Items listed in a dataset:

########################################

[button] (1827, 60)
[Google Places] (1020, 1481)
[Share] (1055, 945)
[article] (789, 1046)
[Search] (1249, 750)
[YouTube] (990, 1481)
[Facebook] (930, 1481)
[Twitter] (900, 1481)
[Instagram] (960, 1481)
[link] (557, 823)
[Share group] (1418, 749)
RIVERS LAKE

########################################

* _Your objective_:
Write each record above out again exactly as it reads.

* _Response box_:
[button] (1827, 60)
[Google Places] (1020, 1481)
[Share] (1055, 945)
[article] (789, 1046)
[Search] (1249, 750)
[YouTube] (990, 1481)
[Facebook] (930, 1481)
[Twitter] (900, 1481)
[Instagram] (960, 1481)
[link] (557, 823)
[Share group] (1418, 749)
RIVERS LAKE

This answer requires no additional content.